## WORK INSTRUCTIONS
Copy each line in the data that includes the word "computer".

## THE DATA
-------------------------
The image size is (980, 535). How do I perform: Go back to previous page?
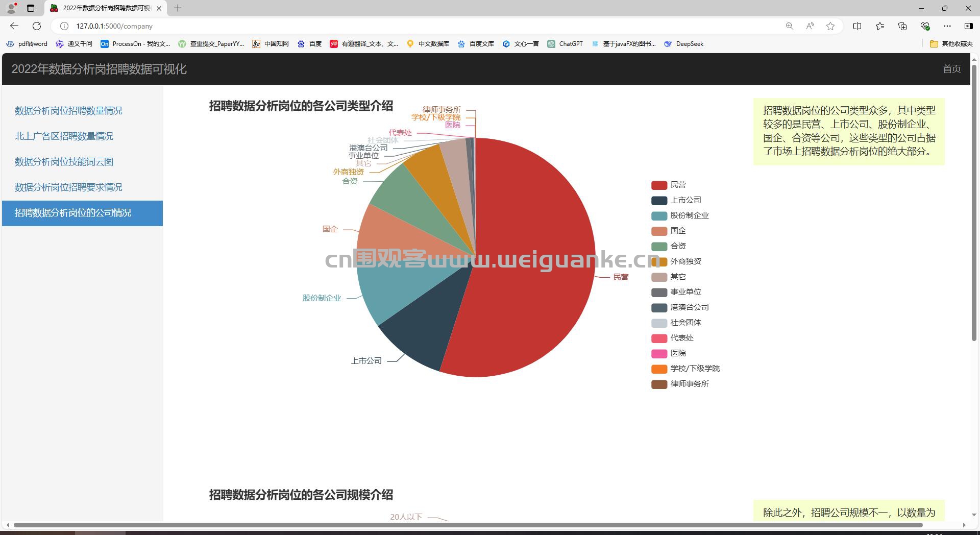pyautogui.click(x=14, y=26)
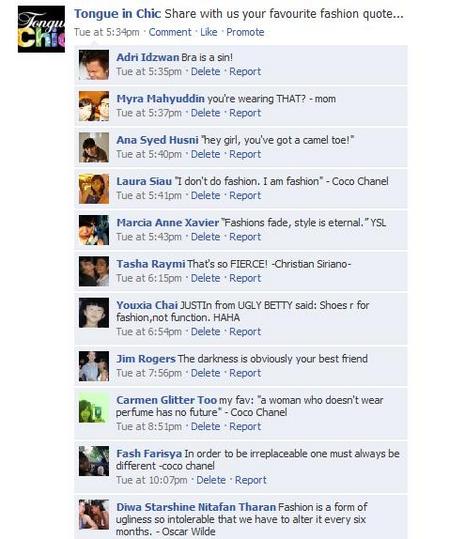Click the Comment link under the post

click(x=170, y=32)
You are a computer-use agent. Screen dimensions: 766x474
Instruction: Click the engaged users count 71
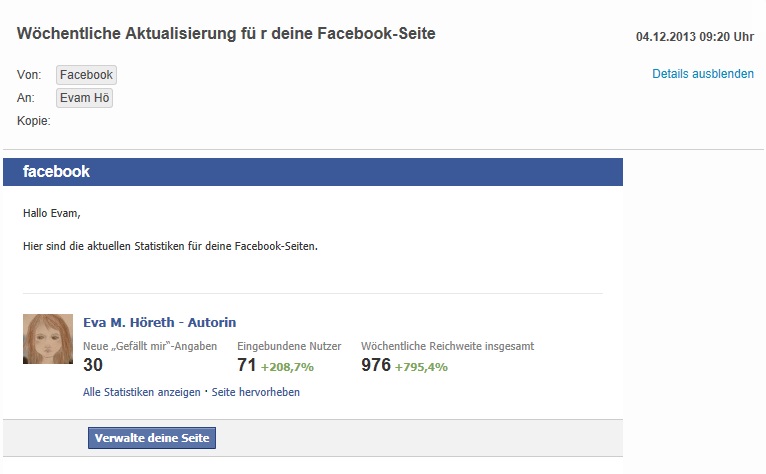pyautogui.click(x=247, y=365)
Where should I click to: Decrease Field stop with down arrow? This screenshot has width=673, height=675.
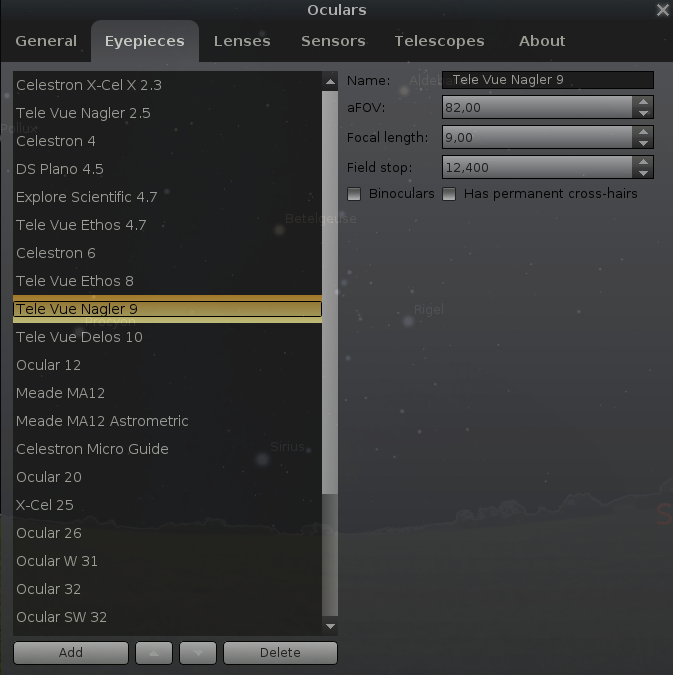click(643, 173)
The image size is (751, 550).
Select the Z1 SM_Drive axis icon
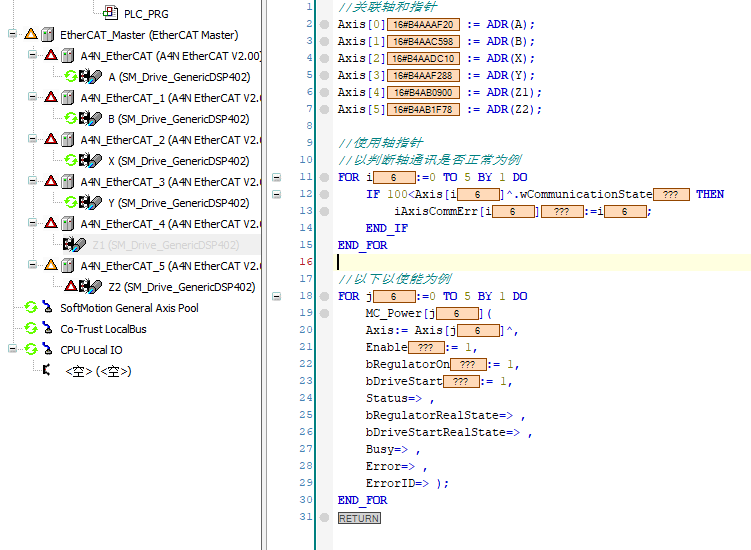pyautogui.click(x=75, y=245)
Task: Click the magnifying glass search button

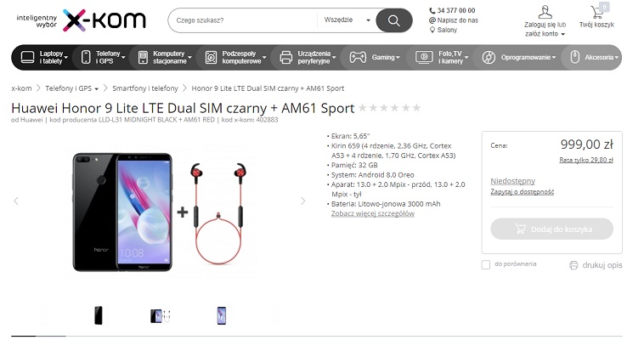Action: coord(393,20)
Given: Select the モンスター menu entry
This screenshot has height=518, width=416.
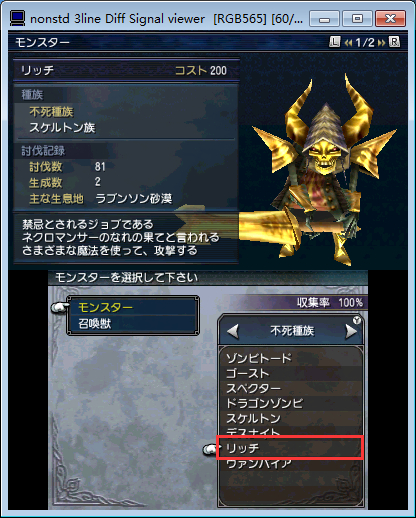Looking at the screenshot, I should [132, 307].
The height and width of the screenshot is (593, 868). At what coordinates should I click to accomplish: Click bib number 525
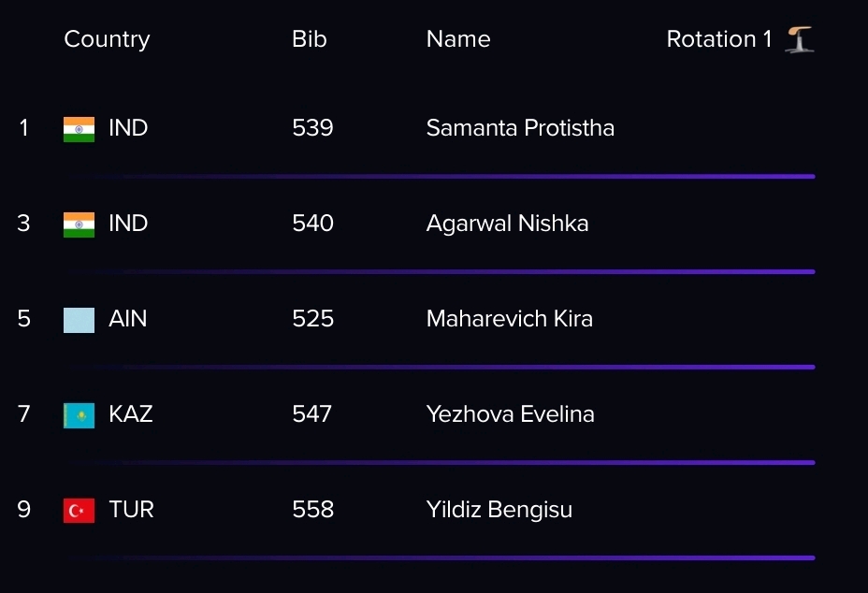pos(312,319)
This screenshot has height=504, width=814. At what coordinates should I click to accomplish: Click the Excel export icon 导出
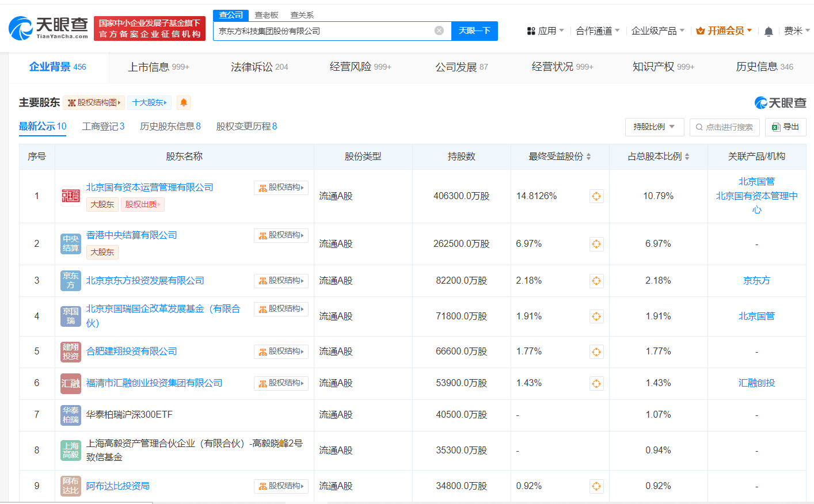(x=785, y=127)
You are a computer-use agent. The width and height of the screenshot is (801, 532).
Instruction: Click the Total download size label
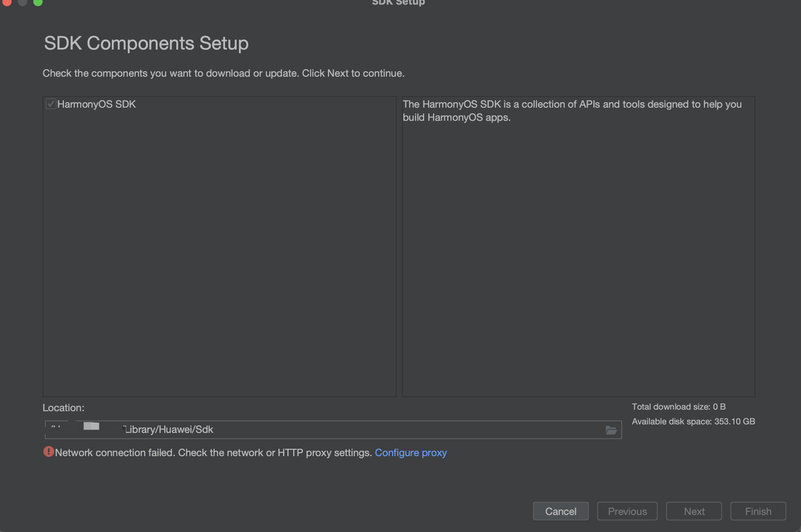tap(679, 407)
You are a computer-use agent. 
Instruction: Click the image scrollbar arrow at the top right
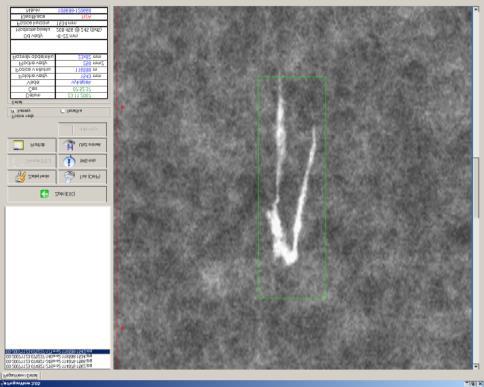(476, 10)
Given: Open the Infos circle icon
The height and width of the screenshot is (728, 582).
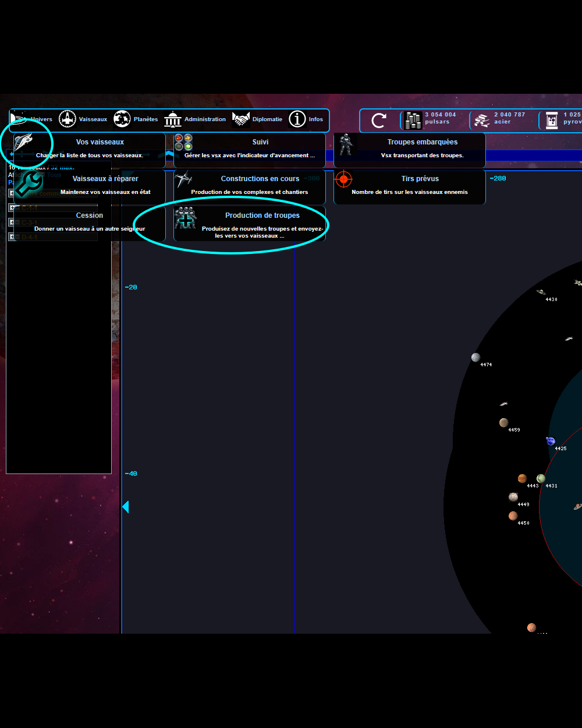Looking at the screenshot, I should (x=297, y=119).
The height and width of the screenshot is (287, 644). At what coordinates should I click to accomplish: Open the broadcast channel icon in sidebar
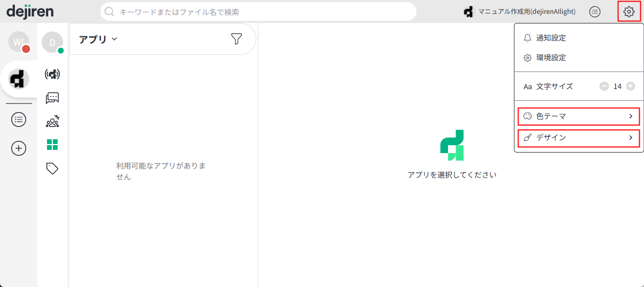tap(52, 74)

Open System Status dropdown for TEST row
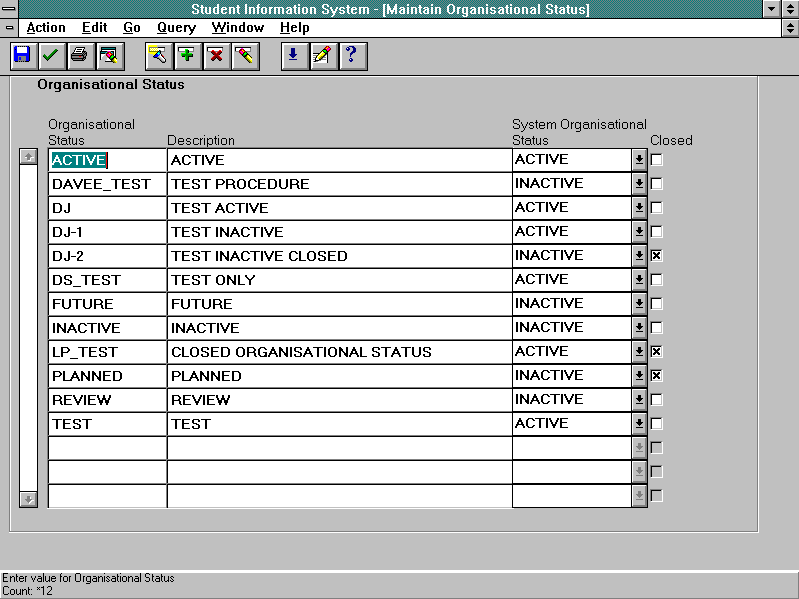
-------------------------
## RESPONSE BELOW
You are a computer-use agent. Screen dimensions: 766x474
You are a computer-use agent. The width and height of the screenshot is (801, 532).
You are a computer-use agent. 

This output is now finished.